Zelf hield ik van de verdieping, met zijn met mist bedekte tegels en de koelte die ik voelde wanneer ik er met mijn blote voeten overheen liep. Al was ik niet zo gek om buiten te gaan overdag. Sterrenfaerie waren niet gemaakt om in het daglicht te overleven; daarvoor waren onze ogen te gevoelig, onze krachten te zwak zonder het voedende maanlicht van Casitania. Overdag hadden we geen enkele vorm van magie tot onze beschikking; die kwam pas weer opzetten wanneer de zon onderging. We vielen overdag terug op oude, krachtige spreuken die het landgoed beschermden. Daaronder vielen ook de harpijen, die hun nachten als standbeeld doorbrachten en overdag simpele taken uitvoerden, zoal het landgoed bewaken.
We konden natuurlijk overdag leven, maar waarom zouden we? Al bij het begin van onze beschaving leerden we dat de nacht veel meer voordelen bood.
In de 89 jaar dat ik al rondliep, had ik nog geen enkele keer een zonsopgang gezien, net zoals de meeste Faerie in dit deel van de wereld. Enkel een paar voor gek verklaarden hadden het aangedurfd om naar buiten te gaan terwijl de zon haar licht over het land wierp. 

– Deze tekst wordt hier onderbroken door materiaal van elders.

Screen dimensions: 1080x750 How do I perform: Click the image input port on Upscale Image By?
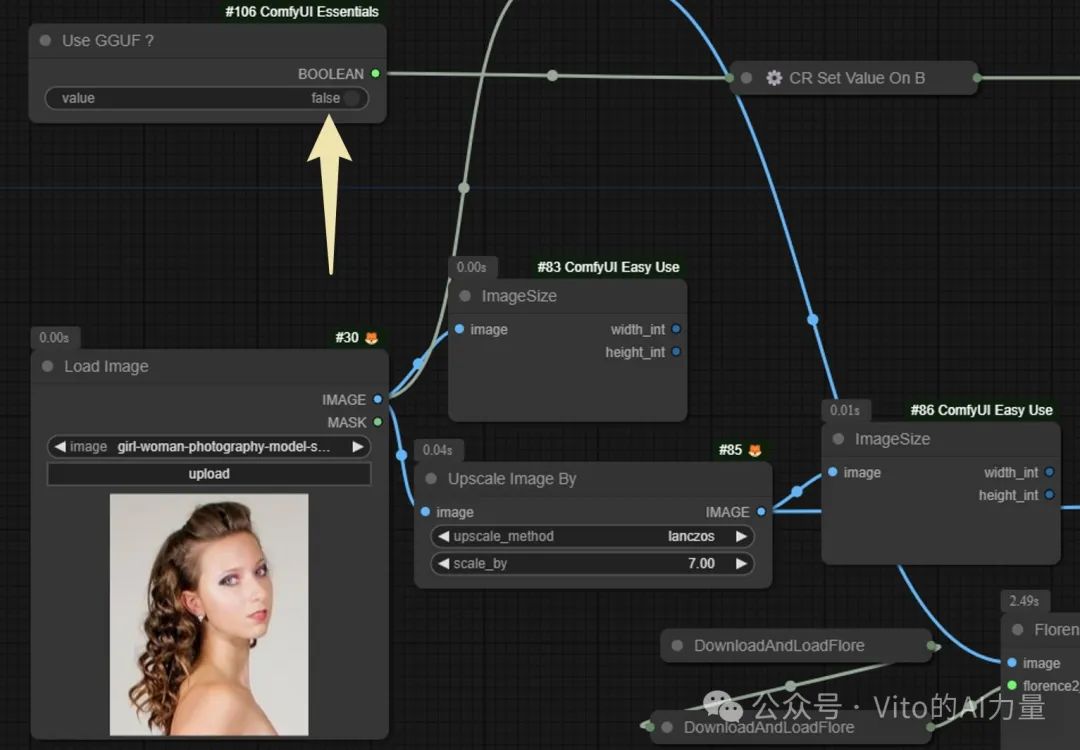(427, 512)
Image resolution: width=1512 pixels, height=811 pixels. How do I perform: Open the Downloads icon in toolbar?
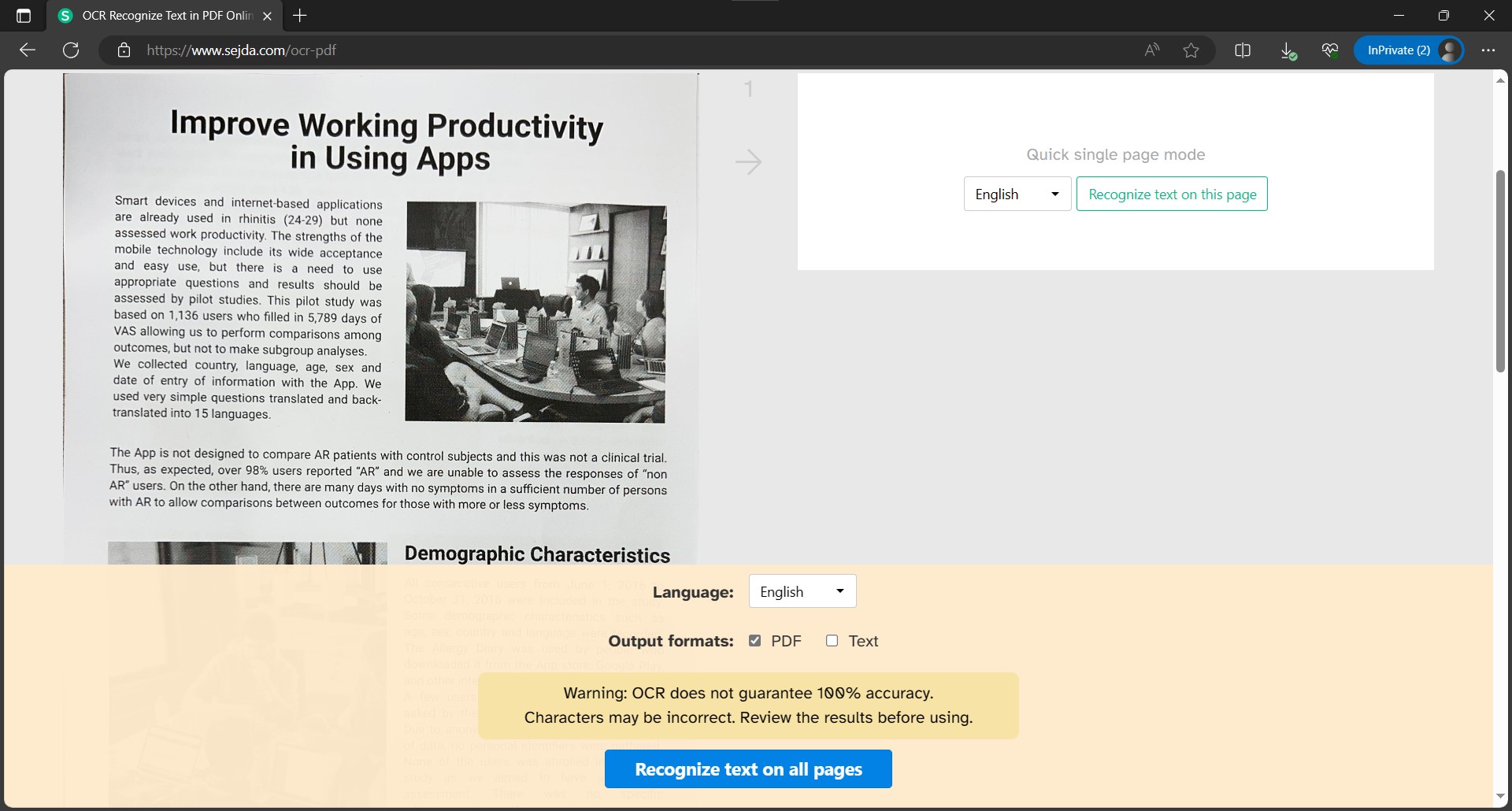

"Wilt u dat ik uw mantel ga halen?" stelde Adhara voor. Ze kende me goed genoeg om te weten dat ik straks waarschijnlijk een wandeling door de tuinen zou willen maken om mijn gedachten te ordenen. Ik stemde brommend in, er niet echt bij met mijn hoofd. Dat was bezig met het Festival en met welke huwelijkskandidaat mijn vader het meest geschikt zou achten. Want ik had niets tegen de trouw op zich - dat was onvermijdelijk - maar er waren enkele Faerie die ik liever niet voor de rest van mijn onsterfelijke leven aan mijn zijde had.
"Wie denk jij dat het wordt?" vroeg ik, zonder context te voorzien - dat had Adhara nog nooit nodig gehad, zolang ik haar al kende.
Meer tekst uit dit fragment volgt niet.